The line containing "This screenshot has height=600, width=800." marks the start; repeat it and every following line exactly through the end of the entries.
[[ Dataset excerpts open ]]
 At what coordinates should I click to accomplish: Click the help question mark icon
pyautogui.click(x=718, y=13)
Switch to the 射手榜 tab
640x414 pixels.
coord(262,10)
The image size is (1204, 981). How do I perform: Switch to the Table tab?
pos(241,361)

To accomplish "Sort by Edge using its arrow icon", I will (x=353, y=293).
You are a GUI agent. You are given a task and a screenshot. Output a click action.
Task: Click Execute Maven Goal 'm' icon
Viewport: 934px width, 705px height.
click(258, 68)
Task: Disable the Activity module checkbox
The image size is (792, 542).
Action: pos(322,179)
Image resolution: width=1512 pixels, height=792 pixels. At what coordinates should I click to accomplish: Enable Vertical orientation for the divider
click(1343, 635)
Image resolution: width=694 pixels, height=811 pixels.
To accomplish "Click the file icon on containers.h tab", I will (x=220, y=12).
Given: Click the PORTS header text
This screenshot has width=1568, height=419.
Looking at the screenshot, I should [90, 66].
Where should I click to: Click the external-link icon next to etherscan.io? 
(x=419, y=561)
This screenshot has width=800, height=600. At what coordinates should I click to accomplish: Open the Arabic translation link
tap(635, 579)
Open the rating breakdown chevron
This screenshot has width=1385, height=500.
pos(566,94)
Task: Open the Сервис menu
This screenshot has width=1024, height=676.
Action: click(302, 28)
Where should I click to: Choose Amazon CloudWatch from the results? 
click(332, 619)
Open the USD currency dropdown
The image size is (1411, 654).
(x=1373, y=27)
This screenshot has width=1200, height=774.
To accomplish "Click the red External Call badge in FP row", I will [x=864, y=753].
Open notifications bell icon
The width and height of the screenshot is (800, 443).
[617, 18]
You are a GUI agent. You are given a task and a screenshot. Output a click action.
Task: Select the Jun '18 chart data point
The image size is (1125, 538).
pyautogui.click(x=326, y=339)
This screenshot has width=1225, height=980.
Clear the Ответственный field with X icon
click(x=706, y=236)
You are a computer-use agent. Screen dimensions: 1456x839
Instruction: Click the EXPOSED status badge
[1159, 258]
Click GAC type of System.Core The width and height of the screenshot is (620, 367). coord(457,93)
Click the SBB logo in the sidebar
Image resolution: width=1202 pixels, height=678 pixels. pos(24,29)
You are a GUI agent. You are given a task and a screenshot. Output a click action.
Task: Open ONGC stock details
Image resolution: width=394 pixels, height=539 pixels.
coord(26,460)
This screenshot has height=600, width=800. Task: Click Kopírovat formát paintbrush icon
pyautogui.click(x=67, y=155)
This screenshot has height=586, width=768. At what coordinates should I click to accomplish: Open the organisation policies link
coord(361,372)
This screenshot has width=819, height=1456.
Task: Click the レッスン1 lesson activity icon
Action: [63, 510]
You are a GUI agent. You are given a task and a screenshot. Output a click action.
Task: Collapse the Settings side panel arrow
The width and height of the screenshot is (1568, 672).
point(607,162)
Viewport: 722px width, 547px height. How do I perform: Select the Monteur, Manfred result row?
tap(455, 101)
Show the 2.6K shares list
[[ Dataset excerpts closed ]]
## Exercise result
This screenshot has height=600, width=800. Task: Click Kopírovat formát paintbrush icon
pyautogui.click(x=67, y=155)
This screenshot has height=586, width=768. At what coordinates should I click to accomplish: Open the organisation policies link
coord(361,372)
This screenshot has width=819, height=1456.
Task: Click the レッスン1 lesson activity icon
Action: [63, 510]
You are a GUI agent. You are given a task and a screenshot. Output a click action.
Task: Collapse the Settings side panel arrow
The width and height of the screenshot is (1568, 672).
point(607,162)
Viewport: 722px width, 547px height. How do I perform: Select the Monteur, Manfred result row?
tap(455, 101)
Show the 2.6K shares list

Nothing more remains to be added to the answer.